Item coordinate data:
-- -- --

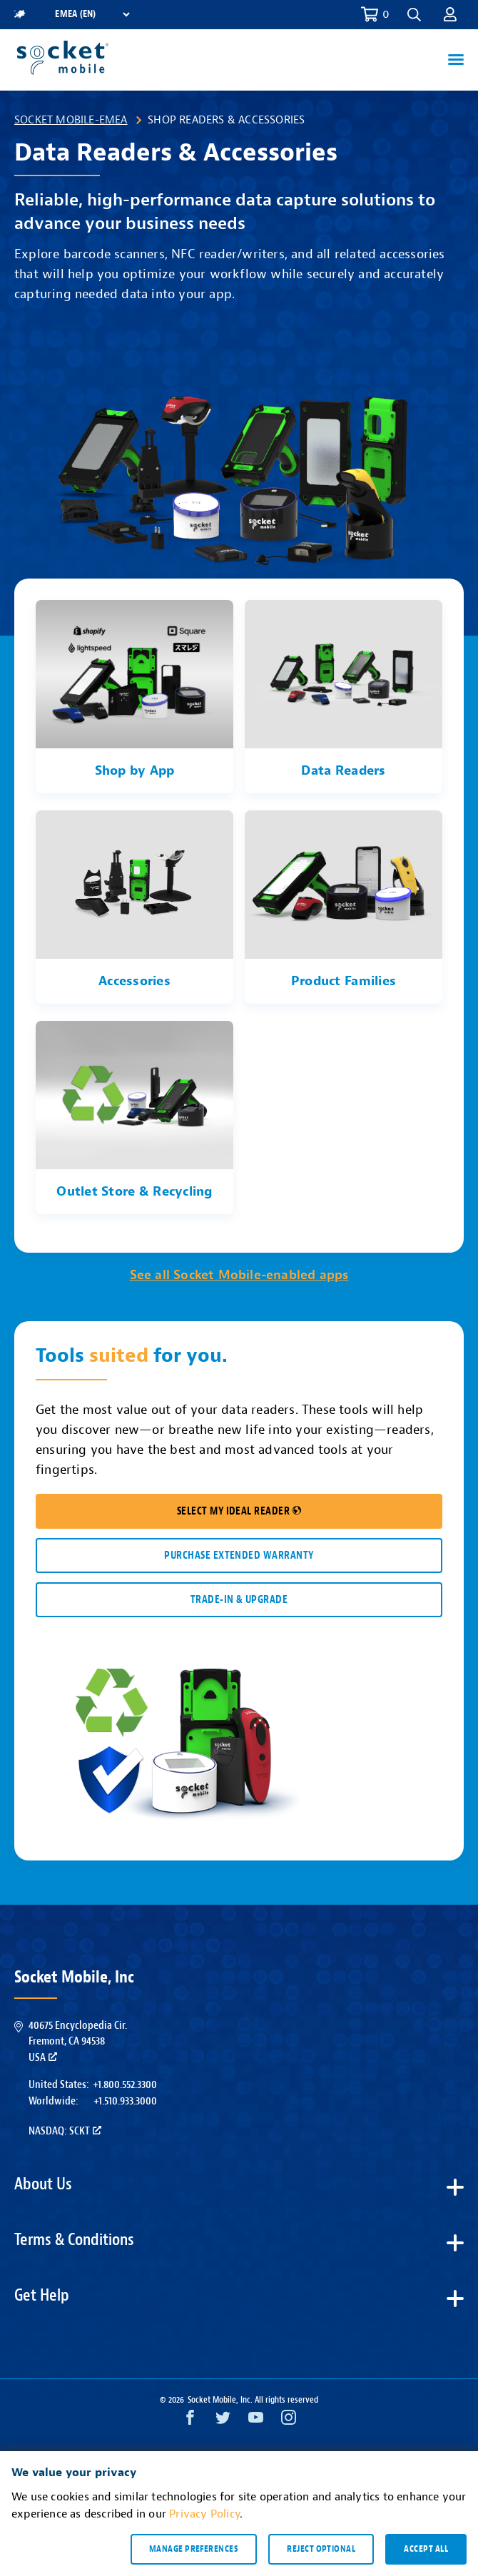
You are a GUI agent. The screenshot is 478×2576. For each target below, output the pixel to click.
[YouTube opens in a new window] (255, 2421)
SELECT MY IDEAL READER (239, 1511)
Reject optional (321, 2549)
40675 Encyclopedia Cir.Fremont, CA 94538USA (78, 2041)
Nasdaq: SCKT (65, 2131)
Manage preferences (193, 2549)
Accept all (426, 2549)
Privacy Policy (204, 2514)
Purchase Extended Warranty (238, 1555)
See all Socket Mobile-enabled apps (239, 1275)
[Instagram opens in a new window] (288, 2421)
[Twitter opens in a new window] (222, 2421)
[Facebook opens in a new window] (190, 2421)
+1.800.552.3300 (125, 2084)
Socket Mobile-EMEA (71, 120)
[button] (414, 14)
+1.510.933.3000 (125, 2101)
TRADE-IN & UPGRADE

-- -- --

■ **What you have to do**:
Count the lines in the rows above that contain the word "window", and reply with the number alone.

■ **Output for this task**:
4